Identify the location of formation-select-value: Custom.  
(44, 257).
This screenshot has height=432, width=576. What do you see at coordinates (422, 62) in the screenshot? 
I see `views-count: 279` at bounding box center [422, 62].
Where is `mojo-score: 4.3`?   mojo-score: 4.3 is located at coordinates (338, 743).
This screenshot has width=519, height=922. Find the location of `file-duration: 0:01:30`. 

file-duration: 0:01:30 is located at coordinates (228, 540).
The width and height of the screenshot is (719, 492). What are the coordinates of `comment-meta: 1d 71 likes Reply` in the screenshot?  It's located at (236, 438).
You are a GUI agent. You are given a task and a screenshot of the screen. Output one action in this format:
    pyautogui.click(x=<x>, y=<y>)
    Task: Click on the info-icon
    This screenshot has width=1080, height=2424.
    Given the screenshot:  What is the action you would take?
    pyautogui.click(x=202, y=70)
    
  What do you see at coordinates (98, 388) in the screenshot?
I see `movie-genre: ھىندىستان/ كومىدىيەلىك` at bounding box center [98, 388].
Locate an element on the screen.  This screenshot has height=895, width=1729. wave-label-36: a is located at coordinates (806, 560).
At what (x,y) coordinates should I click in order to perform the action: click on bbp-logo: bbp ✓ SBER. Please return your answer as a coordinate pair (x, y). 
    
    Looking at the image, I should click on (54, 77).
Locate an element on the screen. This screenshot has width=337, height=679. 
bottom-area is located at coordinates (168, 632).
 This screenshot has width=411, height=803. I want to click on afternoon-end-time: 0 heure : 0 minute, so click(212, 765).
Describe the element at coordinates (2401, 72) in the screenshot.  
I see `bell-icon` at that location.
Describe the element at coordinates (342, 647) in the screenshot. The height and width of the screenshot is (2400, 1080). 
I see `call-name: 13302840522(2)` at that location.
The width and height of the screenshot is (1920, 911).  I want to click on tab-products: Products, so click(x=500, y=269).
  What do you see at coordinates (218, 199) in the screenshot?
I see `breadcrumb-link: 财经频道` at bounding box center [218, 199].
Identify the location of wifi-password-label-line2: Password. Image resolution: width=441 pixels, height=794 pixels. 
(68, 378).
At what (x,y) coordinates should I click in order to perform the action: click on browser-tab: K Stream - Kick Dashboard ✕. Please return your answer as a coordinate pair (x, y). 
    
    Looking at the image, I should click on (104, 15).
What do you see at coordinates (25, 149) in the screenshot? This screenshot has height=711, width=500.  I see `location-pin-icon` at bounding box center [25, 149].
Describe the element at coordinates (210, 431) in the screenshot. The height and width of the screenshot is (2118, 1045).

★ ★ ★ ★

■ EXERCISE DESCRIPTION
Give the listing above as a JSON list of strings, one string for each line, leaving out blank lines.

■ RESULT
[
  "Identify the location of formation-select-value: Custom.  ",
  "(44, 257).",
  "This screenshot has height=432, width=576. What do you see at coordinates (422, 62) in the screenshot? ",
  "I see `views-count: 279` at bounding box center [422, 62].",
  "Where is `mojo-score: 4.3`?   mojo-score: 4.3 is located at coordinates (338, 743).",
  "This screenshot has width=519, height=922. Find the location of `file-duration: 0:01:30`. ",
  "file-duration: 0:01:30 is located at coordinates (228, 540).",
  "The width and height of the screenshot is (719, 492). What are the coordinates of `comment-meta: 1d 71 likes Reply` in the screenshot?  It's located at (236, 438).",
  "You are a GUI agent. You are given a task and a screenshot of the screen. Output one action in this format:",
  "    pyautogui.click(x=<x>, y=<y>)",
  "    Task: Click on the info-icon",
  "    This screenshot has width=1080, height=2424.",
  "    Given the screenshot:  What is the action you would take?",
  "    pyautogui.click(x=202, y=70)",
  "  What do you see at coordinates (98, 388) in the screenshot?",
  "I see `movie-genre: ھىندىستان/ كومىدىيەلىك` at bounding box center [98, 388].",
  "Locate an element on the screen.  This screenshot has height=895, width=1729. wave-label-36: a is located at coordinates (806, 560).",
  "At what (x,y) coordinates should I click in order to perform the action: click on bbp-logo: bbp ✓ SBER. Please return your answer as a coordinate pair (x, y). ",
  "    Looking at the image, I should click on (54, 77).",
  "Locate an element on the screen. This screenshot has width=337, height=679. ",
  "bottom-area is located at coordinates (168, 632).",
  " This screenshot has width=411, height=803. I want to click on afternoon-end-time: 0 heure : 0 minute, so click(212, 765).",
  "Describe the element at coordinates (2401, 72) in the screenshot.  ",
  "I see `bell-icon` at that location.",
  "Describe the element at coordinates (342, 647) in the screenshot. The height and width of the screenshot is (2400, 1080). ",
  "I see `call-name: 13302840522(2)` at that location.",
  "The width and height of the screenshot is (1920, 911).  I want to click on tab-products: Products, so click(x=500, y=269).",
  "  What do you see at coordinates (218, 199) in the screenshot?",
  "I see `breadcrumb-link: 财经频道` at bounding box center [218, 199].",
  "Identify the location of wifi-password-label-line2: Password. Image resolution: width=441 pixels, height=794 pixels. ",
  "(68, 378).",
  "At what (x,y) coordinates should I click in order to perform the action: click on browser-tab: K Stream - Kick Dashboard ✕. Please return your answer as a coordinate pair (x, y). ",
  "    Looking at the image, I should click on (104, 15).",
  "What do you see at coordinates (25, 149) in the screenshot? This screenshot has height=711, width=500.  I see `location-pin-icon` at bounding box center [25, 149].",
  "Describe the element at coordinates (210, 431) in the screenshot. The height and width of the screenshot is (2118, 1045)."
]